_KUTIPAN DOKUMEN_:
-*-

Lembaga-Lembaga Pendidikan Islam Sebelum Madrasah. oleh: Suparman
BAB II
PEMBAHASAN
A. Lembaga-Lembaga Pendidikan Islam Sebelum Madrasah
Pada umumnya Lembaga Pendidikan Islam sebelum madrasah Sebelum timbulnya madrasah atau universitas yang kemudian dikenal sebagai pendididkan formal, dalam dunia Islam sebenarnya telah berkembang lembaga-lembaga pendidikan islam yang bersifat nonformal. Lembaga-lembaga ini berkembang terus dan bahkan bersamaan dengannya tumbuh dan berkembang bentuk-bentuk lembaga pendidikan non formal yang semakin luas.

-*-

_SEGMEN DATA_:
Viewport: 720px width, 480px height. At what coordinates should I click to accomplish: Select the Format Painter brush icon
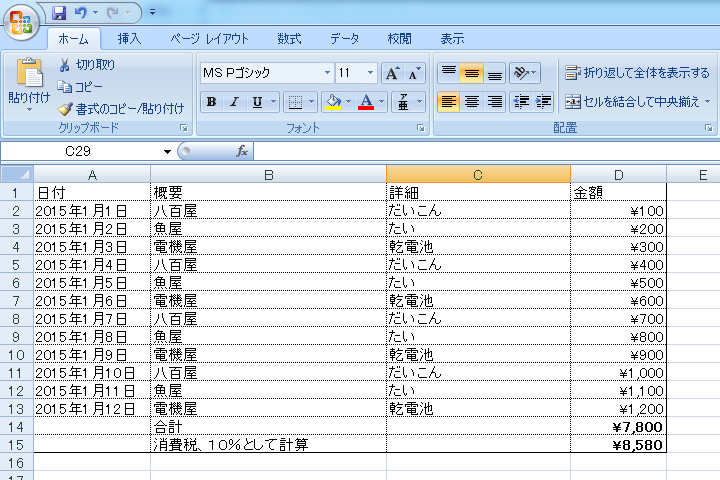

-*-

_KETENTUAN TUGAS_:
a. Menurut kutipan dokumen, apa sifat lembaga-lembaga pendidikan Islam yang sudah berkembang sebelum timbulnya madrasah?
b. Tentukan apakah setiap pernyataan berikut sesuai dengan kutipan dokumen. Jawab ya atau tidak, lalu kutip kata-kata yang menentukan.
(i) Lembaga pendidikan Islam nonformal sudah berkembang dalam dunia Islam sebelum timbulnya madrasah.
(ii) Lembaga-lembaga pendidikan Islam nonformal itu berhenti berkembang.
(iii) Bentuk-bentuk lembaga pendidikan nonformal makin lama makin sempit.
c. Tolong kutip dengan tepat bagian kutipan dokumen mulai dari "Lembaga-Lembaga Pendidikan Islam Sebelum Madrasah." sampai dengan "yang semakin luas.".

_HASIL YANG DIHARAPKAN_:
a. Bersifat nonformal.

b.
(i) Ya: "dalam dunia Islam sebenarnya telah berkembang lembaga-lembaga pendidikan islam yang bersifat nonformal"
(ii) Tidak: "Lembaga-lembaga ini berkembang terus"
(iii) Tidak: "bentuk-bentuk lembaga pendidikan non formal yang semakin luas"

c.
Lembaga-Lembaga Pendidikan Islam Sebelum Madrasah. oleh: Suparman
BAB II
PEMBAHASAN
A. Lembaga-Lembaga Pendidikan Islam Sebelum Madrasah
Pada umumnya Lembaga Pendidikan Islam sebelum madrasah Sebelum timbulnya madrasah atau universitas yang kemudian dikenal sebagai pendididkan formal, dalam dunia Islam sebenarnya telah berkembang lembaga-lembaga pendidikan islam yang bersifat nonformal. Lembaga-lembaga ini berkembang terus dan bahkan bersamaan dengannya tumbuh dan berkembang bentuk-bentuk lembaga pendidikan non formal yang semakin luas.